Maybe for a native Japanese speaker, this issue doesn't exist and the terms we use to communicate what we do are completely interchangeable. For Kisshomaru Ueshiba Doshu, I wish I had met him if only to have a clear sense of who he was for myself.
Generally speaking, Omote and Ura are positions relative to something else, Irimi and Tenkan are actions, so they're really not the same.
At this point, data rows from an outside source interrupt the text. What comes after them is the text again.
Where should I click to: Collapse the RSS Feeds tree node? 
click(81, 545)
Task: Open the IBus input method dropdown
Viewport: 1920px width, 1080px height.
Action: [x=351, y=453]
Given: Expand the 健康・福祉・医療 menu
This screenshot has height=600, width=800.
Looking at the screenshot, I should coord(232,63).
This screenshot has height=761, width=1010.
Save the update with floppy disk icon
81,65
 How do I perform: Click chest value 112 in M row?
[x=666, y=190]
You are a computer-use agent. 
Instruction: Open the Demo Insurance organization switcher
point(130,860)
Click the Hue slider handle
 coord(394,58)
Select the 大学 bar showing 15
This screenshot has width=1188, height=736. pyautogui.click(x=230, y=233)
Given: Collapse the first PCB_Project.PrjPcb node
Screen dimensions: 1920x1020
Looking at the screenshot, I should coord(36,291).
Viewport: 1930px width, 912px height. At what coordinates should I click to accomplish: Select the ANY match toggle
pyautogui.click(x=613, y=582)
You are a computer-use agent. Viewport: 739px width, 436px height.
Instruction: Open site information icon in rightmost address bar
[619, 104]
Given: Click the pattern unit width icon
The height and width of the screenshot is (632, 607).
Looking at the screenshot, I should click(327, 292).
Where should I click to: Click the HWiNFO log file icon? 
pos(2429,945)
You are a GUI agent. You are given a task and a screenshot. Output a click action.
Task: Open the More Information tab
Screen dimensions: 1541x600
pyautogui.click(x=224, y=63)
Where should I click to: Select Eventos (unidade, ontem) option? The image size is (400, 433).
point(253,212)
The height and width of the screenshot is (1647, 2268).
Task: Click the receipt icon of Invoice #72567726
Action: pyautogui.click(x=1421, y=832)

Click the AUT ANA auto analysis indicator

OTOH, you're correct at the end, native Japanese speakers tend to mix and match, so there really aren't any hard rules about this in Aikido, since Aikido was never really standardized. Sokaku Takeda wasn't strict about those kinds of names, and neither was Morihei Ueshiba - the people that followed them essentially made up whatever they felt was "correct" and there really is no hard standard.
ReplyDeleteBest,
Chris
I really appreciate your insight Sensei Li. I completely agree the two words are not the exact same. Non-Japanese speakers are trying to treat them as: A. The same idea, and B. Declarations of allegiance, and C. A Punishable slip of the tongue if the one word is used over the other. I agree the nomenclature was set up to help communicate between teacher and student in later generations and not by the Founder or his teachers, but politics seems to have played a role as well and I think language was used to enforce a political agenda in North America.
DeleteAs the two ideas are not the same, I do see times when the one word is more correct than the other.